This is a complete list of lieutenant generals in the United States Air Force before 1960, including those appointed in the United States Army from the United States Army Air Forces or United States Army Air Corps before the Air Force was established in 1947. The grade of lieutenant general (or three-star general) is ordinarily the second-highest in the peacetime Air Force, ranking above major general and below general.

List of U.S. Air Force lieutenant generals before 1960
The following list of lieutenant generals includes all officers of the United States Air Force, United States Army Air Forces, and United States Army Air Corps who were appointed to that rank prior to January 1, 1960.

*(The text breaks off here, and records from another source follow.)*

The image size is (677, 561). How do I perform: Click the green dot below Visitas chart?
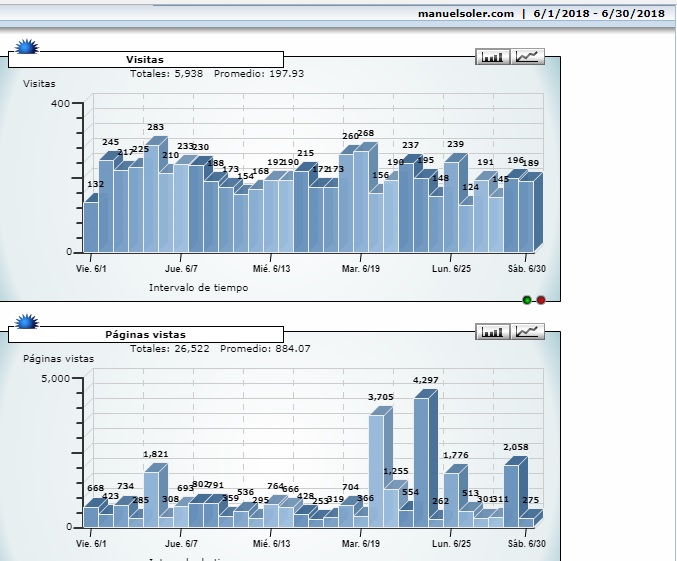(x=527, y=299)
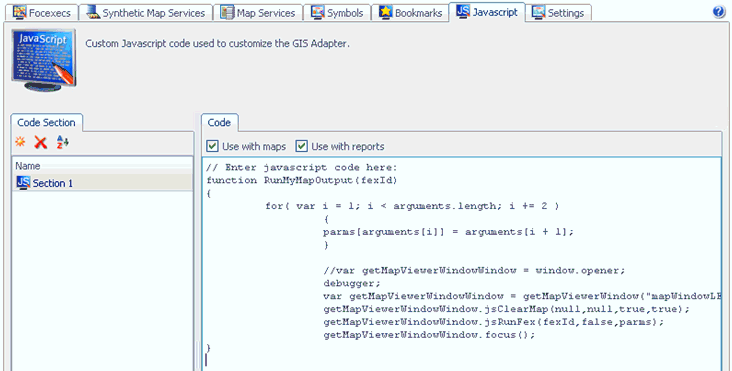Delete section with red X icon
The image size is (732, 371).
coord(41,142)
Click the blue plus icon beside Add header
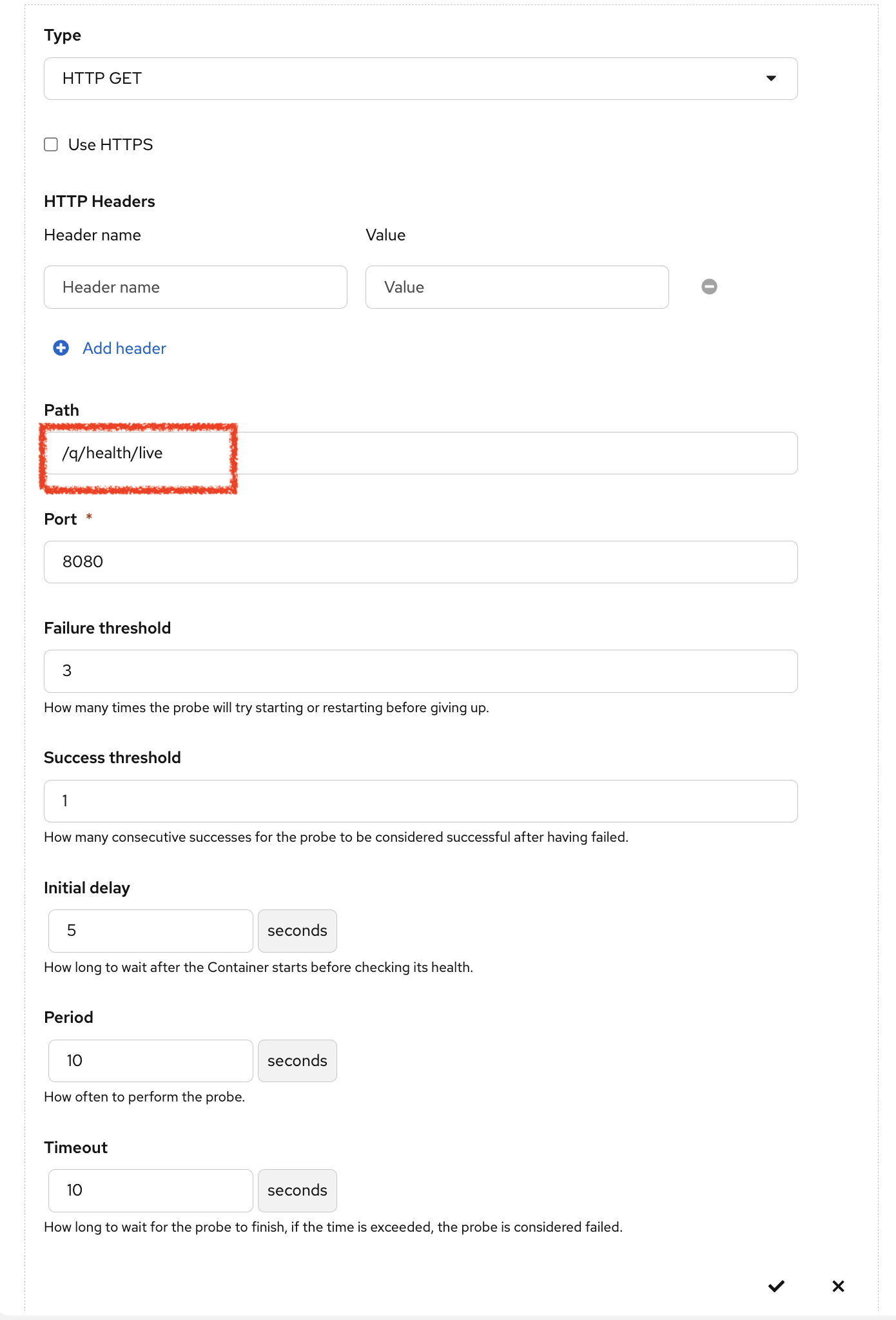Image resolution: width=896 pixels, height=1320 pixels. click(x=61, y=348)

Entries are indexed by the numerical order in which each officer was appointed to that rank while on active duty, or by an asterisk (*) if the officer did not serve in that rank while on active duty. Each entry lists the officer's name, date of rank, date the officer vacated the active-duty rank, number of years on active duty as lieutenant general (Yrs), positions held as lieutenant general, and other biographical notes.

Italics denote active duty as lieutenant general while on the retired list.

Timeline
An officer held the active-duty grade of lieutenant general (Lt.gen.) in the U.S. Army (USA) or U.S. Air Force until his death, retirement, resignation, reassignment to a lesser position, or promotion to a higher grade such as general (Gen.) or general of the Army (Gen.Army).

History

The United States Air Force originated as the Air Corps of the Regular Army. During World War II the Regular Army was augmented with a larger temporary force of reservists, volunteers, and conscripts to form the Army of the United States. Air personnel in the combined force belonged to the Army Air Forces. After the war, all Air Corps and Army Air Forces personnel split off from the Army to form the independent Air Force.

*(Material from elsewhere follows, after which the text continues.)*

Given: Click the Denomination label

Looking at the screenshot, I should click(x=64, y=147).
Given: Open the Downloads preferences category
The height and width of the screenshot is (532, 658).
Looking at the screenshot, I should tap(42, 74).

1939–1947 (U.S. Army Air Forces)

The first United States airman to become a lieutenant general was Delos C. Emmons, commanding general of General Headquarters Air Force, who was appointed to that grade under a 1940 law authorizing the President to appoint Regular Army officers to temporary higher grades in the Army of the United States. The first airman to become a lieutenant general in the Regular Army was Frank M. Andrews, who was automatically elevated to that grade upon assuming command of the Panama Canal Department in 1941. The Regular Army grade of lieutenant general had been abolished at the end of World War I, but was revived in 1939 when Congress authorized the officers commanding certain important Army formations to be temporarily appointed to the grade while detailed to those positions; these commands included the four field armies and the Panama Canal and Hawaiian Departments.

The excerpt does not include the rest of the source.